Abstract:
This essay critically examines MERS' structure which incorporates principles of dubious legality such as a theory of common agency as well as a duality of roles held by MERS. The article examines many recent decisions in state, federal and bankruptcy courts in order to identify current trends regarding MERS-related jurisprudence. The essay also provides an in-depth discussion of the historical issue of severing a promissory note and a mortgage, and how that can prove to be fatal in some cases but not others (depending especially on the forum). The article concludes with a proposal for the creation of a federal data clearinghouse akin to the EDGAR system for publicly held companies, to document ownership and transfers of mortgages and promissory notes in a secondary market.
Comments:
The interesting aspect of this article is not its survey of cases, but instead that it foregoes any discussion of redress for the malfeasance by MERS and mortgage servicers and rather proposes a solution for the problems that MERS was designed, but fails, to adequately resolve.
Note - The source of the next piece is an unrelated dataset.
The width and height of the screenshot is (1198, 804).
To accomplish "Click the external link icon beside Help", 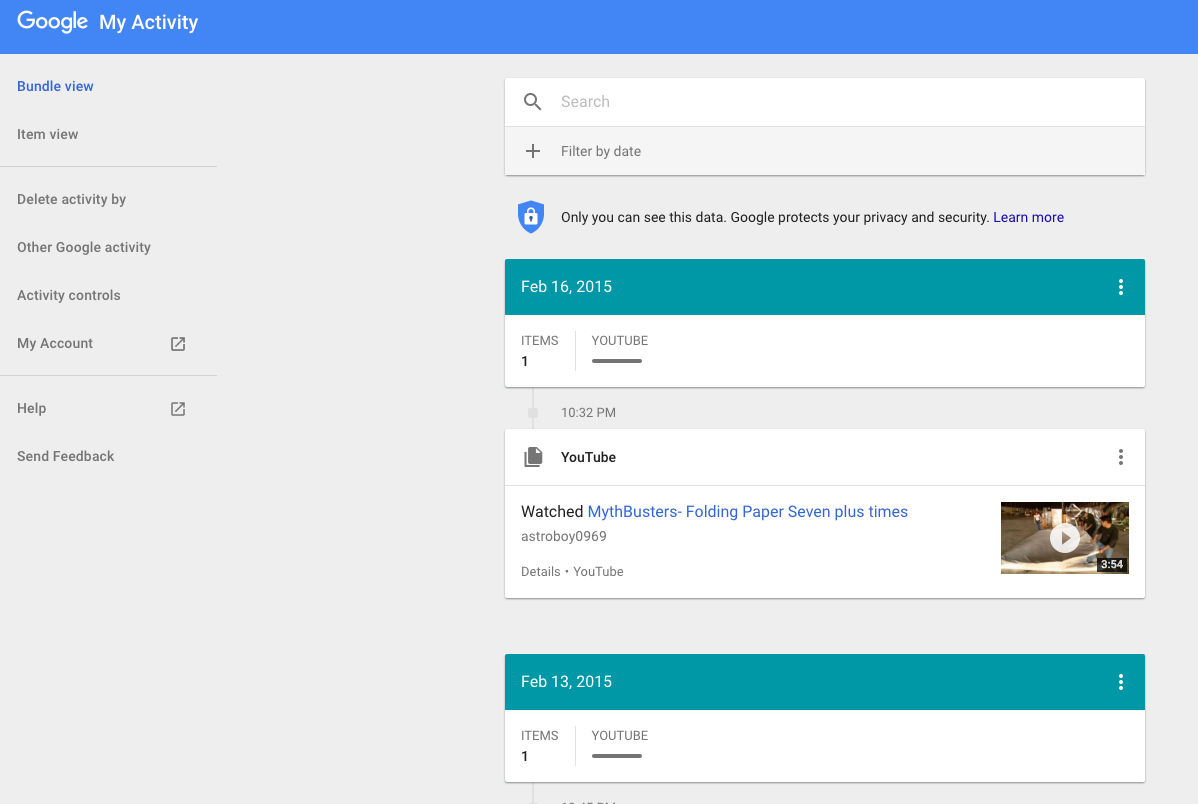I will (178, 408).
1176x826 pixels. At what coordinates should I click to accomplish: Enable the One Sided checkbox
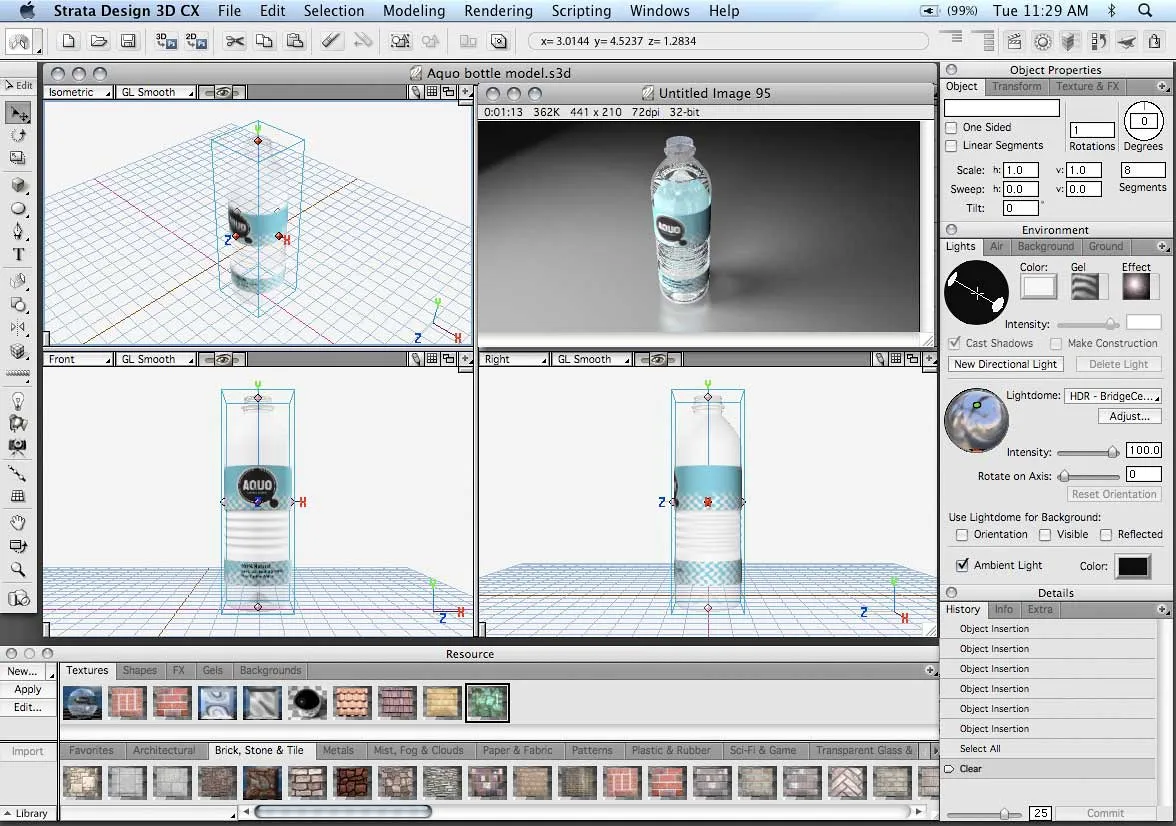tap(951, 128)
The creation of a federal electronic clearinghouse, patterned on the SEC’s EDGAR database, would meet many of the goals of the mortgage industry, viz. allowing efficient transfer and assignment of notes without the costs of recording each such transfer locally (which consist of not only, while requiring the public transparency, including a complete "genealogical record of the promissory note and security instrument", that is completely lacking under the current system of MERS.